Gaetano Apolline Baldassare Vestris the Franco-Italian dancer and choreographer more commonly known as Gaetan Vestris, studied dance and music in Italy, Vienna and Dresden.
He entered the Académie Royale de Musique in 1748, and in 1751, he succeeded his ballet teacher Louis Dupré as Premier Danseur. He became embroiled in a dispute with Ballet Master Jean-Barthélemy Lany and after a duel and a period of imprisonment, Vestris was dismissed from the Opera and forced into exile in Berlin and then Turin, where he arranged his first choreography.
In 1755, on his return to Paris, he was re-hired by the Paris Opera where he performed alongside his sister Theresa, in the ballets Emprise de l'Amour and Amadis. He also made regular trips to Stuttgart to study under Jean-Georges Noverre.
In 1761, Vestris was appointed Ballet Master and Choreographer at the Académie royale de Musique in Paris, however, having faced expulsion again, he would really only serve in the role between 1770 and 1775. During that time, he created several ballets, including Médée et Jason (1770), Endymion (1773) and Le Nid d'oiseau (1776). In 1776, he stepped down to make way for Jean-Georges Noverre.
He bid farewell to the stage in 1782 after triumphing at the King’s Theatre in London. Regarded as “the God of Dance”, Vestris quickly became an outstanding performer of the Noble style inherent in Noverre’s ballets.

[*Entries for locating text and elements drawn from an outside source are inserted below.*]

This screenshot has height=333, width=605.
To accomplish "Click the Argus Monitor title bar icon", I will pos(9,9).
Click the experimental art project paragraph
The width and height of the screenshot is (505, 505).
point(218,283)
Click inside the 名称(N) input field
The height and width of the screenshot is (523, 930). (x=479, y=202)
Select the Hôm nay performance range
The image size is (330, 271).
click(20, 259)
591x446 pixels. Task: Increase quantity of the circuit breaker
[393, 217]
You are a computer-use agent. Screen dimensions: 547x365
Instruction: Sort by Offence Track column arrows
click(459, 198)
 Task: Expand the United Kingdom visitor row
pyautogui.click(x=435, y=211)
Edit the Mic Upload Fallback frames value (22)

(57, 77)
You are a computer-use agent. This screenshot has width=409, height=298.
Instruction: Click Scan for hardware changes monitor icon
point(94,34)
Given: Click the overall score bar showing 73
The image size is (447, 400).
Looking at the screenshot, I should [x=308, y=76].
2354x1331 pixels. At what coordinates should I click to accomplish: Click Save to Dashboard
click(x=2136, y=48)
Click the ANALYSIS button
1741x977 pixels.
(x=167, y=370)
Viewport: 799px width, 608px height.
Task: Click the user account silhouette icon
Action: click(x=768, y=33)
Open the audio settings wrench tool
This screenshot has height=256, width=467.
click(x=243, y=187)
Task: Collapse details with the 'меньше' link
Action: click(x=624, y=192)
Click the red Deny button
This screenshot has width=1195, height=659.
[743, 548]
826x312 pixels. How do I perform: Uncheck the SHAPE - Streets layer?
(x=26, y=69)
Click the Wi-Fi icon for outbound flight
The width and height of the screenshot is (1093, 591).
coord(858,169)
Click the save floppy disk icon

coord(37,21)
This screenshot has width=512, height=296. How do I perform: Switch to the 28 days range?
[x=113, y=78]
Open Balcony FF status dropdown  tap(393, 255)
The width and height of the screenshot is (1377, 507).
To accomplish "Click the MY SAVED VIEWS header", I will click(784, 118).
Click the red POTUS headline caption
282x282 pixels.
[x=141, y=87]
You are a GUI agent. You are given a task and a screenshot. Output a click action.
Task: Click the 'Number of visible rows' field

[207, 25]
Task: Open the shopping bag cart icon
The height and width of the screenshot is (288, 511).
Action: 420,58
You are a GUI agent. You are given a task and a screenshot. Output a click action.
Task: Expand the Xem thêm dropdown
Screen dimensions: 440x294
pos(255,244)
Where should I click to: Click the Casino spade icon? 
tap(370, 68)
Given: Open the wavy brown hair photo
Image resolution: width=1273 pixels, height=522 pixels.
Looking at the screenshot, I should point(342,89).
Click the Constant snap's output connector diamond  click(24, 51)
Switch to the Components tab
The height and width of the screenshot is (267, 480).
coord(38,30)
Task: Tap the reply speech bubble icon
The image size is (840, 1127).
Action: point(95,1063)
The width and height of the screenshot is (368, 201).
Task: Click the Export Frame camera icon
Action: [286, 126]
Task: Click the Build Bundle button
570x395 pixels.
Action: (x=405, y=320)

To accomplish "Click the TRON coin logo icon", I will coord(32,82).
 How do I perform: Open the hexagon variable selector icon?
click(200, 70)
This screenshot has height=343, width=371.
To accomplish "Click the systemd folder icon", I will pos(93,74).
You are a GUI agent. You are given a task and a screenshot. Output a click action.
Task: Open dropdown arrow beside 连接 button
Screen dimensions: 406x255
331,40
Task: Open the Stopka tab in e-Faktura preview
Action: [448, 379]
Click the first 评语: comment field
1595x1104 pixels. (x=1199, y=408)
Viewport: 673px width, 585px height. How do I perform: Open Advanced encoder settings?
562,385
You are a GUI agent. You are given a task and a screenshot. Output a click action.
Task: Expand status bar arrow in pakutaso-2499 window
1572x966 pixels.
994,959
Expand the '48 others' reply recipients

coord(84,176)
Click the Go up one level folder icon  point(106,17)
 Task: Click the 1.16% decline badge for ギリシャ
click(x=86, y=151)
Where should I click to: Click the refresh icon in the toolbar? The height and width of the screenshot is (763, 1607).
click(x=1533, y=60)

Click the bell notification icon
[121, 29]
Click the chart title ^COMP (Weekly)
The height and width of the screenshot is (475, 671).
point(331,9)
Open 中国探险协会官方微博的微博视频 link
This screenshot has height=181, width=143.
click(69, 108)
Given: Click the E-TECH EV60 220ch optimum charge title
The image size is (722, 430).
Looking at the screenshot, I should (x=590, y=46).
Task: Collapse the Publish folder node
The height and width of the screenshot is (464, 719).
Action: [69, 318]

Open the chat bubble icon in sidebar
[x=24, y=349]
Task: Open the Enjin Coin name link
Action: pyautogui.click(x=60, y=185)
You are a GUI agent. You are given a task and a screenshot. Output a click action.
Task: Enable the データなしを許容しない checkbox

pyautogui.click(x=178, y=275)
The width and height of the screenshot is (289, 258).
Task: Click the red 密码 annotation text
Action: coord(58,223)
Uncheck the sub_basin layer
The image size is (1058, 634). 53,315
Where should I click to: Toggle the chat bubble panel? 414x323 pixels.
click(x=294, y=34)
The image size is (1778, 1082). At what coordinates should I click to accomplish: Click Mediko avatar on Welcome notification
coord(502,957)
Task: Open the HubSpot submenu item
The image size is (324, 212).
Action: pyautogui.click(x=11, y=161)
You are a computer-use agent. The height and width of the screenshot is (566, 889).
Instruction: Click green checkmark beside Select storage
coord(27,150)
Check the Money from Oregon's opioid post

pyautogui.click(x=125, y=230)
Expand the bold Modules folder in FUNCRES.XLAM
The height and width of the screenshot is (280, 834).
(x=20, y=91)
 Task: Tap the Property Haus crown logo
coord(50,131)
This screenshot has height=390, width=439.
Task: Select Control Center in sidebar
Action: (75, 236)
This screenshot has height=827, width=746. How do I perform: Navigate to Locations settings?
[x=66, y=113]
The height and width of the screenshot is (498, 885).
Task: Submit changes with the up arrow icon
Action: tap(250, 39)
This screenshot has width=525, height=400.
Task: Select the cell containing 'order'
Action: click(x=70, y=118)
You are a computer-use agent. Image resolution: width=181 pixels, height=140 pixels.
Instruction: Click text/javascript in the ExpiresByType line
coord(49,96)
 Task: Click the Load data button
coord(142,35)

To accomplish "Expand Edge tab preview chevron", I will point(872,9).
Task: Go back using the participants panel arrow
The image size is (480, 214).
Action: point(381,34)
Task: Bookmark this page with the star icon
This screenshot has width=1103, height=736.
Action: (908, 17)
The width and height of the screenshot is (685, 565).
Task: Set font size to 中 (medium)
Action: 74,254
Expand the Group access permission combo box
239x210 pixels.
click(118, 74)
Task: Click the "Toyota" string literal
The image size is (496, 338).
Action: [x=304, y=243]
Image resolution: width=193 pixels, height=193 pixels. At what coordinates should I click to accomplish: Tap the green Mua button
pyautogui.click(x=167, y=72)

In his Lettres sur la danse, Noverre wrote: “Vestris the father inherited Dupré’s fine talent and his sobriquet; he was proclaimed the God of Dance; he equalled his master in perfection and surpassed him in variety and taste. Vestris danced the pas de deux with feeling and elegance. His frequent trips to Stuttgart led him to study. He became a great actor and knew through the sincerity of his acting how to add substance to all of my mimed poems in which he played the lead characters. His retirement from the Opera was a fatal blow for Noble dance: deprived of so fine a model, the genre drifted into the realms of extravagance”.